The Forlorn MessengerNovember 19, 2013, 0 Comments
Many years ago, when I was seven, I had a great friend named Courtney. The two of us played together almost everyday. We even walked home from school together, since it wasn’t very far from our homes, and it was a different time back then.
It was mid-autumn and I found myself walking home by myself. I had not seen Courtney since the end of school, when she said she would catch up to me. It was a very windy, gloomy day, and leaves were blowing everywhere.
About halfway through my trip home, a big black dog started following me, a few feet behind me at all times. After a minute or so, I stopped to pet him, because he did not look vicious at all, but more street-tired, and I felt bad for him. The moment I laid my hand on his head, he looked up at me with his big brown eyes and whined – a horribly sad noise. I was taken aback for a second, but then asked him what was wrong, not really expecting a reply.
After that, though, he stayed next to me the rest of the walk home. I walked through my yard, got the key from under the mat, and let myself in. The dog followed me inside, and I thought I would try to get him some food. I knew my mom sometimes fed strays, so I looked in the cabinets until I found a giant Tupperware container and a big bag of dog food.
I poured him some and watched him eat. He seemed to cheer up a bit; I petted him again, and he wagged his tail faintly. Then I heard the garage opening: my mom was home from work early.
I let the dog out the back door and told him in a quiet voice, “You have to go now, Henry, but maybe me and you can see each other again sometime?” I wasn’t sure where the name Henry had come from, but it seemed right. He looked up at me in an understanding way, and slowly made his way out the fenced-in backyard.
My mom seemed in a big rush to find me, and when she did, she knelt down and hugged me tightly, whispering in my ear, “Oh, thank God,” over and over. I didn’t understand, just hugged her back.
She finally told me that Courtney passed away in a car accident walking home from school. I was really broken up about it, but I thought of Henry, and it made me happy to think that maybe she had a friend before she had to go.
Many years passed. I was 31 and my grandmother had been in the hospital for a month, a long process that had us all drained. I was sitting at home all alone when I heard something at my door. Thinking it was a prank by the neighborhood children, I didn’t think much of it. It kept repeating, and I finally opened the door in exasperation – only to see the dog. He looked the same as I remembered him, but I didn’t think it could be the same dog as before, since I was two states down from where I’d lived before and it had been a long time.
However, I wanted to know for sure, so I quietly called out his name: “Henry?”
He lifted his head and looked up at me. To test my theory, I then called out, “Jason?” The dog didn’t even twitch. It was Henry.
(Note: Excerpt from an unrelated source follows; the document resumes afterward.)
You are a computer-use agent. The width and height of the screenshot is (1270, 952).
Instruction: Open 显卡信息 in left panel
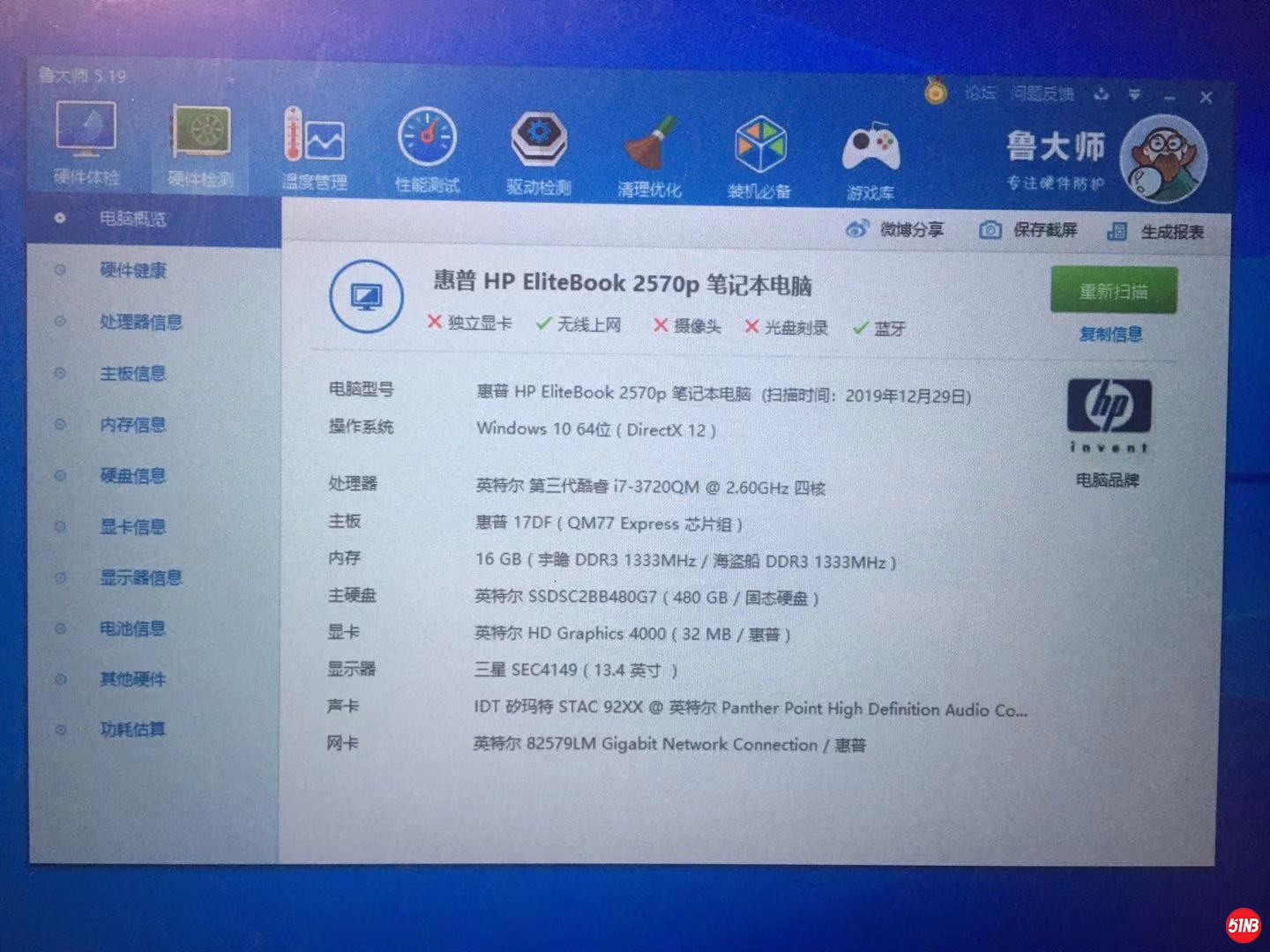coord(132,527)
I fed him again, then I opened the door and he left. A few minutes later, I got a frantic call from my mother to come to the hospital; my grandmother had passed away. I knew it wasn’t a coincidence, and I accepted the dog as a messenger of sorts.
I dealt with the funeral, but was still very upset about the dog. He gradually faded from my mind.
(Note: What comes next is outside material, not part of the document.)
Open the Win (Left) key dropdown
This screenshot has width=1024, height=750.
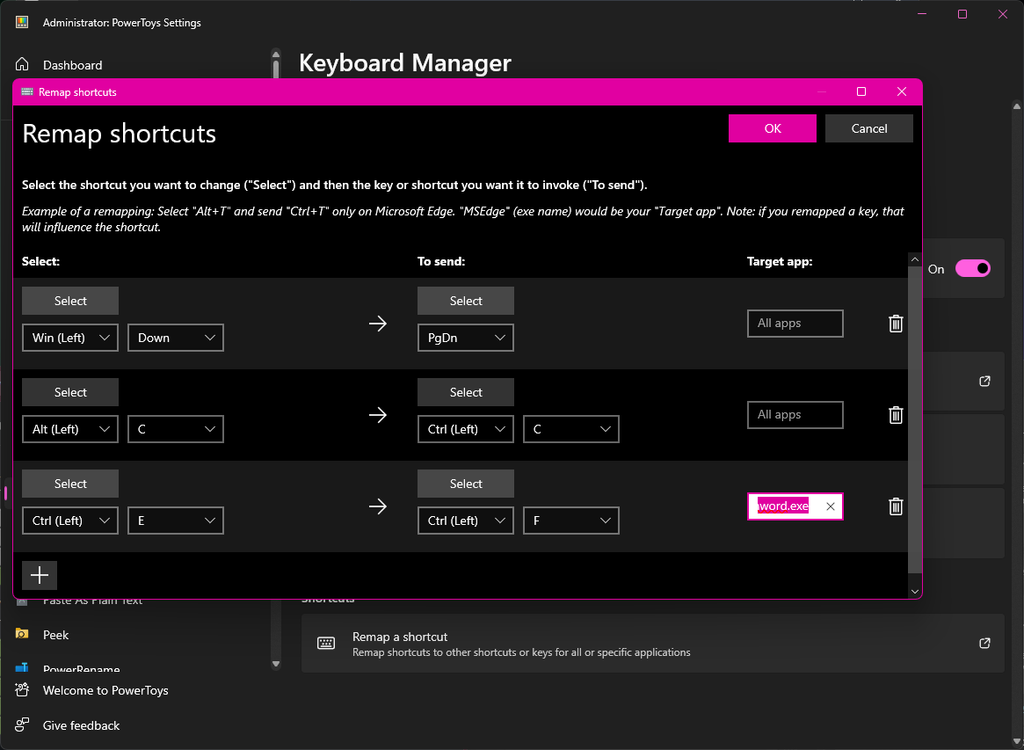[69, 337]
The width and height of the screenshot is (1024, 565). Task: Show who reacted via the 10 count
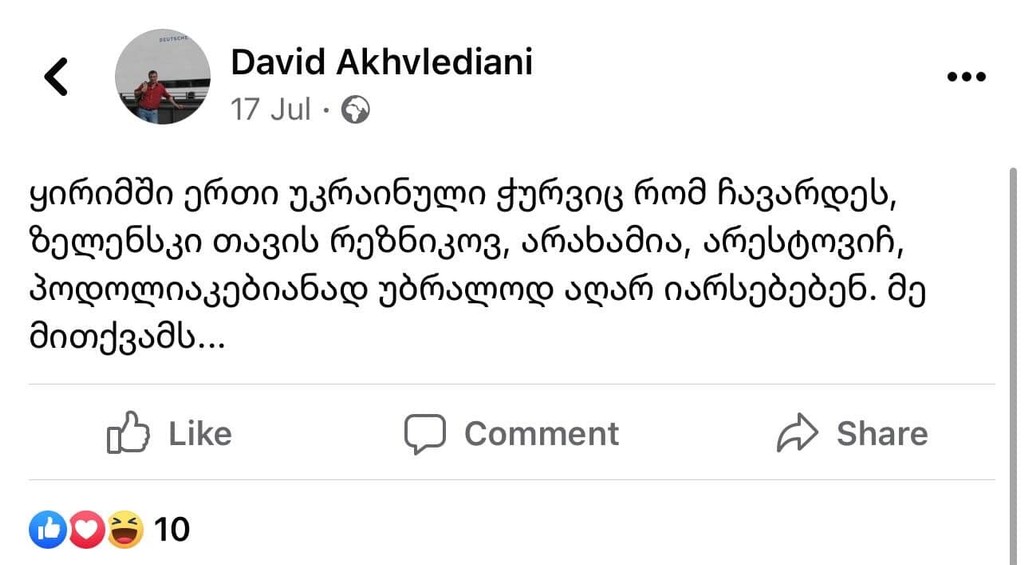172,529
About three years later, I was at home, very sick and tired, in my bed. My sister was taking care of me at the time, and she came in my room to ask me if I had a black dog. I knew instantly who it was and summoned the strength to walk to the door.
There was Henry, and I was sure he was there for me. Nonetheless, I called him to come in, but he refused. I even got some food to try to coax him inside, but he wouldn’t budge. Finally, he barked at me and ran away.
I thought it was my time, but I got better, and within a week I was back to normal. I went grocery shopping in my old truck, deep into the evening. The sun had just set, and I saw an old black dog walking slowly along the side of the road, stopping as I passed. I knew at once who it was, but wondered who it could be for this time, as most of my family had passed away at this point, my sister was perfectly healthy, and I had fully recovered.
Henry looked at me, and I knew something wasn’t right. He himself was sick.
I picked him up, put him into my truck, and drove to the nearest vet. They couldn’t find anything wrong with him; medically, he was in perfect health. They just thought it was old age that was weighing him down, and they suggested I take him home and make him comfortable.
I did just that: I wrapped him in my bed covers, fed him a nice steak I had picked up for my dinner, and brushed him out till he was sleek and handsome. In his last moments of life, he looked up in my eyes and nuzzled his head on my hand.
Then, I felt his head rest all its weight on my lap. I sat there patiently for 10 minutes, waiting for his chest to rise again. It never did.
I gently picked him up and buried him in my garden, buying a headstone for the grave. I had carved on it his name and two dates: the date I first saw him, and the date that my messenger in disguise left this earth forever.